Yanks hold off Sox, 10-7

Sox look loose enough to finally shake curse

October 13, 2004|By John Eisenberg

NEW YORK - The curse that supposedly grips the Boston Red Sox is being put to the test in the 2004 American League Championship Series.

The circumstances are right for them to beat the New York Yankees, who have won 26 World Series titles since the Sox last won one in 1918.

The Sox won 11 of 19 games from the Yankees during the season and they were the hotter team going into Game 1 of the ALCS last night, with 40 wins in their previous 54 games.

They have more formidable starting pitching than the Yankees, or for that matter, either team playing for the National League pennant.

Their loopy mentality is perfect for taking on the potentially weighty psychological baggage of being so famous for failing.

"We"re idiots. But we"re experienced idiots." first baseman Kevin Millar said before Game 1 last night.

For years, no team in sports was more chronically grim, tense and defensive than the Sox. But last year's team was comfortable in its skin before losing to the Yankees in Game 7 of the ALCS, and this year's team is even looser with the departure by trade of grumpy shortstop Nomar Garciaparra.

New England itself no longer seems so fatalistically consigned to defeat in the wake of the Super Bowl successes of the New England Patriots.

It might have seemed that the Sox were still of a mind to capitulate when star pitcher Pedro Martinez said the Yankees were his "daddy' after a September defeat, but too much was made of the quote.

"I thought it was funny." Millar said. "I thought I was his daddy. I guess he left me."

From their unorthodox hairstyles to their humor to their fine blend of hitting, pitching and defense, these are the right Sox to end the curse.

If they can't do it, the darn thing might last another 86 years.

"We were five outs away last year." Millar said, referring to Game 7 of the ALCS, in which the Red Sox blew a late lead, 'and we have improved a lot since then. The Yankees are as tough and balanced as ever, but this is the first year when I really feel we"re about on the same playing field as them."

That line of reasoning is so popular this fall that Las Vegas oddsmakers favored the Sox over the Yankees going into the ALCS.

Even though the Yankees won 101 games and their seventh straight American League East title this season, their starting staff is shaky after Mike Mussina and they"re generally perceived as inferior to many of the Yankees teams that have won over the past decade.

The problem with that logic, of course, is that it underestimates the Yankees, whose ability to rise to major occasions seems unwavering.

Underestimating the Yankees is a very dangerous proposition.

They came from behind to beat Minnesota in all three of their victories in the divisional playoffs, offering evidence of a collective heart that some observers believed was lacking without former mainstays Paul O"Neill, Scott Brosius and Tino Martinez, all superior team guys.

Raw data:
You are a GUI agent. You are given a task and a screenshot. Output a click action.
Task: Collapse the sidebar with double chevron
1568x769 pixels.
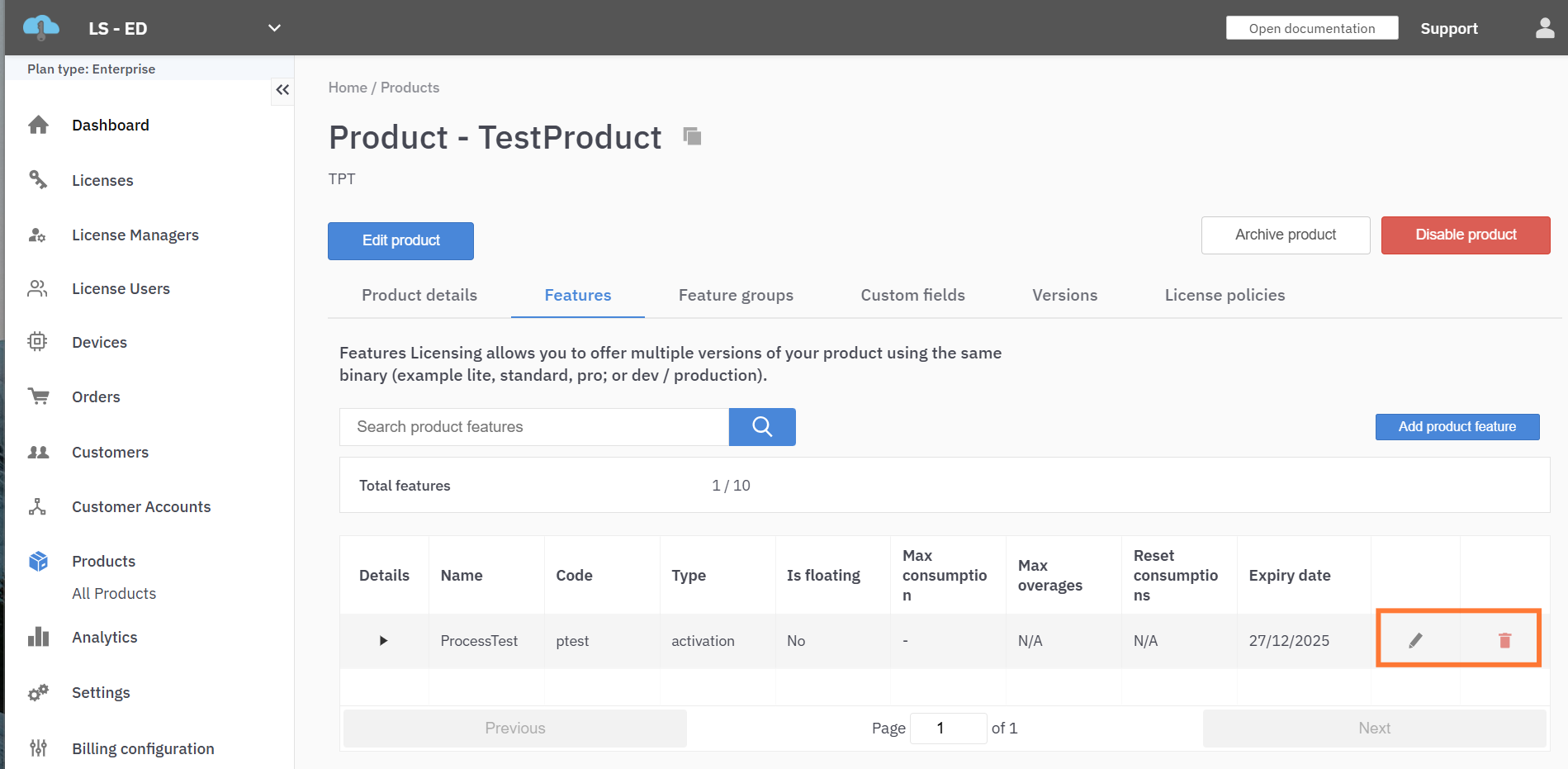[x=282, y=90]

Exercises to complete:
1/ List every Boston Red Sox player named in the Red Sox column.
2/ Copy word for word the stretch of the Red Sox column starting at "They have more" and ending at "New England Patriots.".

Exercise answers:
1/ Kevin Millar, Nomar Garciaparra, Pedro Martinez

2/
They have more formidable starting pitching than the Yankees, or for that matter, either team playing for the National League pennant.

Their loopy mentality is perfect for taking on the potentially weighty psychological baggage of being so famous for failing.

"We"re idiots. But we"re experienced idiots." first baseman Kevin Millar said before Game 1 last night.

For years, no team in sports was more chronically grim, tense and defensive than the Sox. But last year's team was comfortable in its skin before losing to the Yankees in Game 7 of the ALCS, and this year's team is even looser with the departure by trade of grumpy shortstop Nomar Garciaparra.

New England itself no longer seems so fatalistically consigned to defeat in the wake of the Super Bowl successes of the New England Patriots.